_Saved data entries_.
------------------------------------------------------------------------

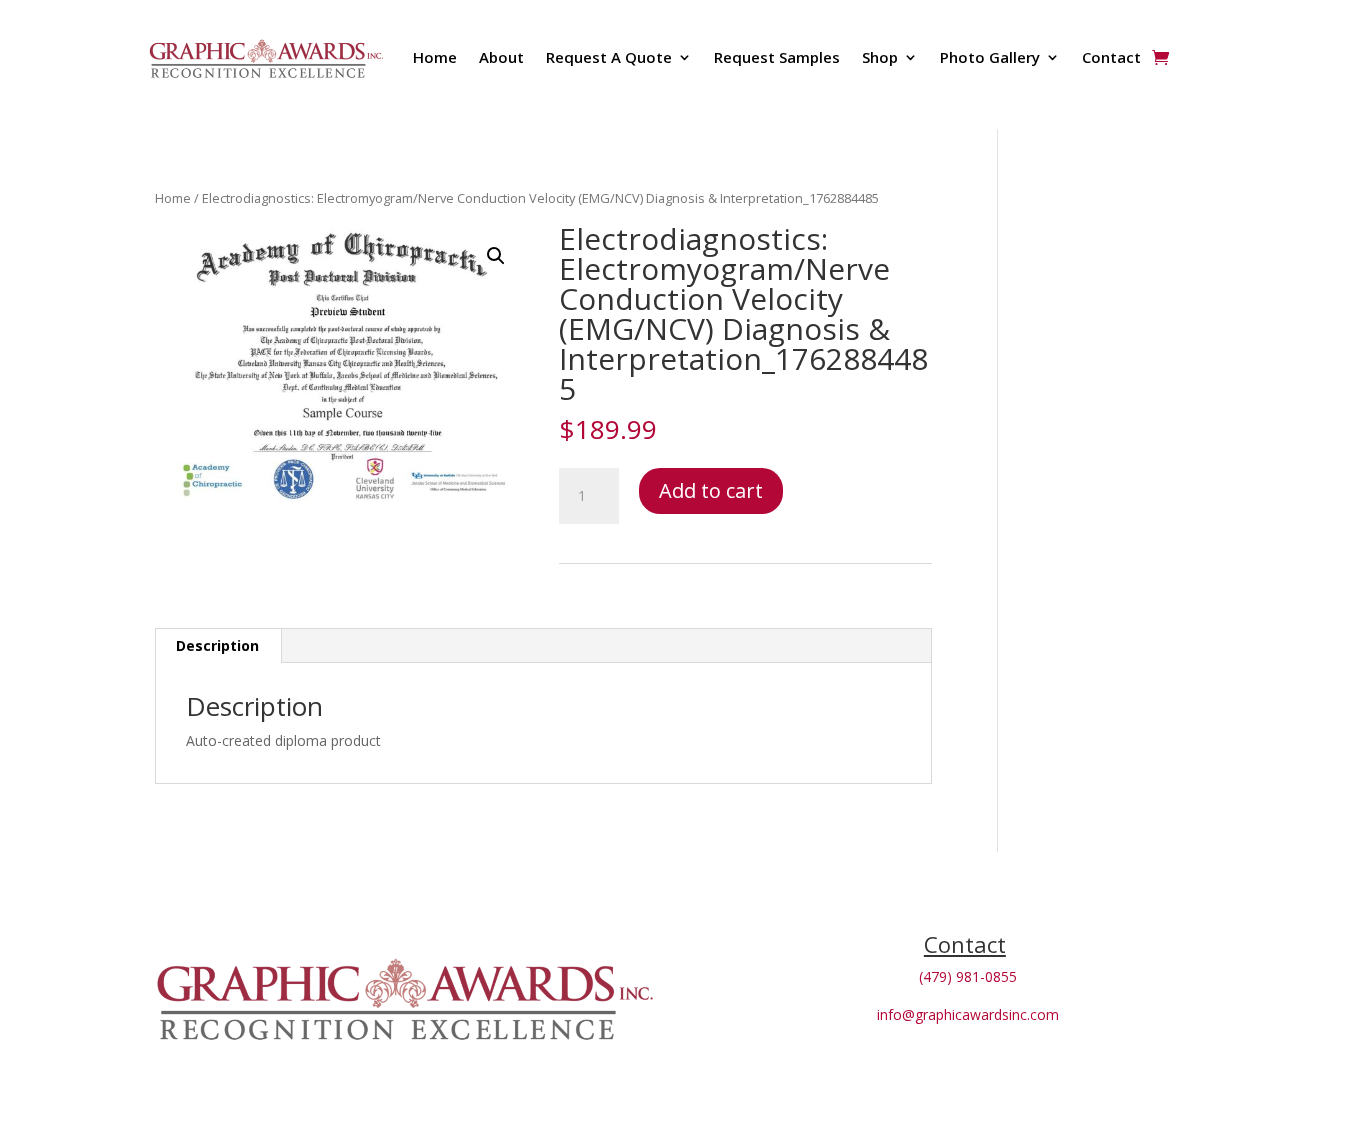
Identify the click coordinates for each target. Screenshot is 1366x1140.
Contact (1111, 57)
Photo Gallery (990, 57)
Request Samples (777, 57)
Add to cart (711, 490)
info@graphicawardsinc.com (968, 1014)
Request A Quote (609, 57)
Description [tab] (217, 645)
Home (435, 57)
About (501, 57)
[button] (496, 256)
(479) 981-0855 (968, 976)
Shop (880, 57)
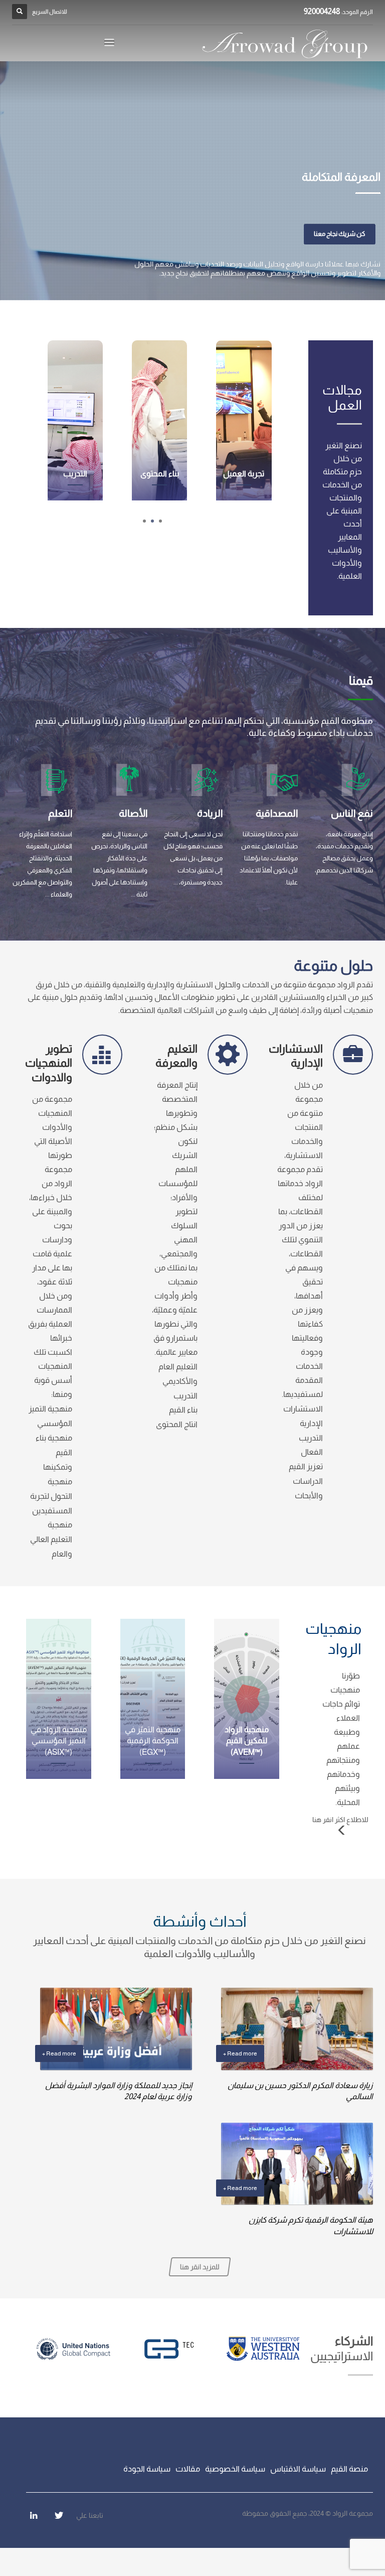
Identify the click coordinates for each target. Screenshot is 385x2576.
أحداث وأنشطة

------------------------------------------------------------------------

_WORK ITEM_. Verbatim, write out the line containing "Request A Quote (609, 57)" and all later lines through the end of the records, leaving every picture out.

_RESPONSE TO THE EXERCISE_.
Request A Quote (609, 57)
Description [tab] (217, 645)
Home (435, 57)
About (501, 57)
[button] (496, 256)
(479) 981-0855 (968, 976)
Shop (880, 57)
Identify the click coordinates for each target. Screenshot is 385x2576.
أحداث وأنشطة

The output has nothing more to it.